A team of researchers from University of Houston Cullen College of Engineering and Qatar University has won a $779,000 grant to develop a new way to rehabilitate deteriorating reinforced concrete structures.

The three-year grant, from the Qatar National Research Fund, goes to a team led on the UH end by civil and environmental engineering assistant professor Mina Dawood. His UH collaborators are professor Abdeldjelil Belarbi and assistant professor Bora Gencturk, also from civil and environmental engineering. They are teaming up with Mohammed Al-Ansari, a civil engineering professor at Qatar University in Doha, Qatar.

There's nothing new about attempts to extend the life of old concrete structures. It's often far cheaper to extend the life of an existing bridge or building by several years (or decades) through rehabilitation than to replace it completely.

One well established technique in this field is the use of fiber-reinforced polymers (FRPs), which are essentially super-strong fabrics that can be wrapped around a column. This, said Dawood, is an example of passive confinement. When a truck travels over a bridge, for example, the columns supporting that bridge shorten axially and expand radially outward. FRPs wrapped around a column confine the structure and limit that outward expansion. The repair materials are engaged when, and only when, the column deforms or experiences damage.
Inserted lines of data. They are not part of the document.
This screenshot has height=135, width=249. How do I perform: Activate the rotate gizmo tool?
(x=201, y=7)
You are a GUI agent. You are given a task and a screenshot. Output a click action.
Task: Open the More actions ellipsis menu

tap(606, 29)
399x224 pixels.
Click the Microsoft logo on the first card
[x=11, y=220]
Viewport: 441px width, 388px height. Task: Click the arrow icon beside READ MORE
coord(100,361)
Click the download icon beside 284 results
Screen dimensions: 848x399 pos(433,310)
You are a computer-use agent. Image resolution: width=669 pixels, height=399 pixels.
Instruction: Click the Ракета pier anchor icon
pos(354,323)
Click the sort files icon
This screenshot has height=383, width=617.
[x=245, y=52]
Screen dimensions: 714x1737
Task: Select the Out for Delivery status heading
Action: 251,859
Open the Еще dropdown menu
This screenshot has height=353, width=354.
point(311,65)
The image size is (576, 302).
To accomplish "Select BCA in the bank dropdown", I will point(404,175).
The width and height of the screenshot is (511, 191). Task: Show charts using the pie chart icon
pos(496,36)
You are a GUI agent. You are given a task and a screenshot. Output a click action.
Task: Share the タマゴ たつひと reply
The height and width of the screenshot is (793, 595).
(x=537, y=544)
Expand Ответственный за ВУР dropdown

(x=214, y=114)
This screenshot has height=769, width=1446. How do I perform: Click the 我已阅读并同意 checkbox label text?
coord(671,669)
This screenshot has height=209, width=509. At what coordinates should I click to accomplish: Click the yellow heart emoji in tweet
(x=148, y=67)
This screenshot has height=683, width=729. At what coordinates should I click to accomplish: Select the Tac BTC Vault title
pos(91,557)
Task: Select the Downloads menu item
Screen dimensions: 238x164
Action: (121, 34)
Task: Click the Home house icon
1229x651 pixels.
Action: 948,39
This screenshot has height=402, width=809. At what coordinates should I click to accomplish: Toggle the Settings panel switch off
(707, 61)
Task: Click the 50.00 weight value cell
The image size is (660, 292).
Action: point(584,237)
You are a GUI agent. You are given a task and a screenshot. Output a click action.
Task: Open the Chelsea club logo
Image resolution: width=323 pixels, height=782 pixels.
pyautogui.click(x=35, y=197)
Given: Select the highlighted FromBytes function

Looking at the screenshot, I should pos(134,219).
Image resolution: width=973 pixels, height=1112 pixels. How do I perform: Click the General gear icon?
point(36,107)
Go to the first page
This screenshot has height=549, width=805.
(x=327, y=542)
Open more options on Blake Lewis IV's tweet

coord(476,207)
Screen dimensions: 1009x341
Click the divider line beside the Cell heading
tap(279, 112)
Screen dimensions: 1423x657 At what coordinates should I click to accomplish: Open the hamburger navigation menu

Dawood and his colleagues are proposing an active confinement system that confines the column at all times.

"With passive confinement, the material has to deform, expand and experience some amount of damage before the reinforcement kicks in. Active confinement squeezes the structure all the time, preventing that damage from occurring. This should lead to enhanced performance for these structures," said Dawood.

At the heart of this research are shape memory alloys (SMAs), materials that can take on a specific shape when exposed to specific conditions. This research uses commercially available SMAs that are long pre-stretched wires or rods that will contract back to their original length when heated.

The research team will wrap these SMA rods around concrete beams and columns and then heat the rods, causing them to contract. This contraction will confine the deteriorated concrete members, improving their strength and limiting future damage.

The investigators will study many variations of this approach, including using different amounts of SMAs and different ways to wrap the SMAs around the structural members. The team will also consider the different types of loading configurations that typically effect reinforced concrete beams and columns. They will also conduct a thorough life cycle cost analysis of this approach to quantify the savings that can be achieved with this new repair technique.

While these initial efforts will focus on the type of deterioration caused by Qatar's harsh environment, the research team plans to develop a fundamental model of the behavior of SMA-reinforced concrete. Such a model would allow this reinforcement technique to be translated to different structural members with varying degrees of deterioration.

"To our knowledge, nobody has used this approach with these materials to extend the service life of corrosion-damaged concrete structures. We'll see what kind of enhancement we get in performance and how that translates to lifecycle," Dawood said.